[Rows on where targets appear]
>> BEGIN
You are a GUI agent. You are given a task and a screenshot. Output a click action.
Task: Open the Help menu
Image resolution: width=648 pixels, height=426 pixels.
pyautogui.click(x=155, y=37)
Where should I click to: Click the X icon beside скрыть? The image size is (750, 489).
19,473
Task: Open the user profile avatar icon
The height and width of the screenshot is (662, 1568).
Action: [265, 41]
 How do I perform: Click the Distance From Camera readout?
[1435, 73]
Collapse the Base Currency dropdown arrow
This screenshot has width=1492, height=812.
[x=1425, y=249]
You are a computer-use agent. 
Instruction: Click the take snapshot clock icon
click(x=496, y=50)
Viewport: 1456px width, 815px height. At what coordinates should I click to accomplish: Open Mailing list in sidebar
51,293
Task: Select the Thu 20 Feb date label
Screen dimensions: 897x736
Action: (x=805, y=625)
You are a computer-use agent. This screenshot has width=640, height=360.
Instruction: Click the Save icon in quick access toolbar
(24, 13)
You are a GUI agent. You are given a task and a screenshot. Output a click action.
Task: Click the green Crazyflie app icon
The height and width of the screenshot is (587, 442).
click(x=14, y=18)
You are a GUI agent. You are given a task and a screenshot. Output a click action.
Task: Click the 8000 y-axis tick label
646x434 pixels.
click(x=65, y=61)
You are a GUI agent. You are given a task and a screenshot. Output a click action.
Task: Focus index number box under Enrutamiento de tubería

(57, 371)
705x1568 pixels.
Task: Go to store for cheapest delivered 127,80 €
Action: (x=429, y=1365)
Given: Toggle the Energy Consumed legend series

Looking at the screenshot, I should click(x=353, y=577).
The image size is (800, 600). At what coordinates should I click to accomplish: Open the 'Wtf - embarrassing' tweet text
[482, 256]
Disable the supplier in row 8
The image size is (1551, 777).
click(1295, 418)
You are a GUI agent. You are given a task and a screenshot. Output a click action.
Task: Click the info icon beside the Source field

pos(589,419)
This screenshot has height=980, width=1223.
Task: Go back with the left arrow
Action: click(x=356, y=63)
>> END
◆ **To be done**
Rewrite the records from the line containing "How do I perform: Click" through the last line, inclusive, changing "Toggle" to "Switch" and keeping everything else the same.

◆ **Problem solution**
 How do I perform: Click the Distance From Camera readout?
[1435, 73]
Collapse the Base Currency dropdown arrow
This screenshot has width=1492, height=812.
[x=1425, y=249]
You are a computer-use agent. 
Instruction: Click the take snapshot clock icon
click(x=496, y=50)
Viewport: 1456px width, 815px height. At what coordinates should I click to accomplish: Open Mailing list in sidebar
51,293
Task: Select the Thu 20 Feb date label
Screen dimensions: 897x736
Action: (x=805, y=625)
You are a computer-use agent. This screenshot has width=640, height=360.
Instruction: Click the Save icon in quick access toolbar
(24, 13)
You are a GUI agent. You are given a task and a screenshot. Output a click action.
Task: Click the green Crazyflie app icon
The height and width of the screenshot is (587, 442).
click(x=14, y=18)
You are a GUI agent. You are given a task and a screenshot. Output a click action.
Task: Click the 8000 y-axis tick label
646x434 pixels.
click(x=65, y=61)
You are a GUI agent. You are given a task and a screenshot. Output a click action.
Task: Focus index number box under Enrutamiento de tubería

(57, 371)
705x1568 pixels.
Task: Go to store for cheapest delivered 127,80 €
Action: (x=429, y=1365)
Given: Switch the Energy Consumed legend series

Looking at the screenshot, I should click(x=353, y=577).
The image size is (800, 600). At what coordinates should I click to accomplish: Open the 'Wtf - embarrassing' tweet text
[482, 256]
Disable the supplier in row 8
The image size is (1551, 777).
click(1295, 418)
You are a GUI agent. You are given a task and a screenshot. Output a click action.
Task: Click the info icon beside the Source field

pos(589,419)
This screenshot has height=980, width=1223.
Task: Go back with the left arrow
Action: click(x=356, y=63)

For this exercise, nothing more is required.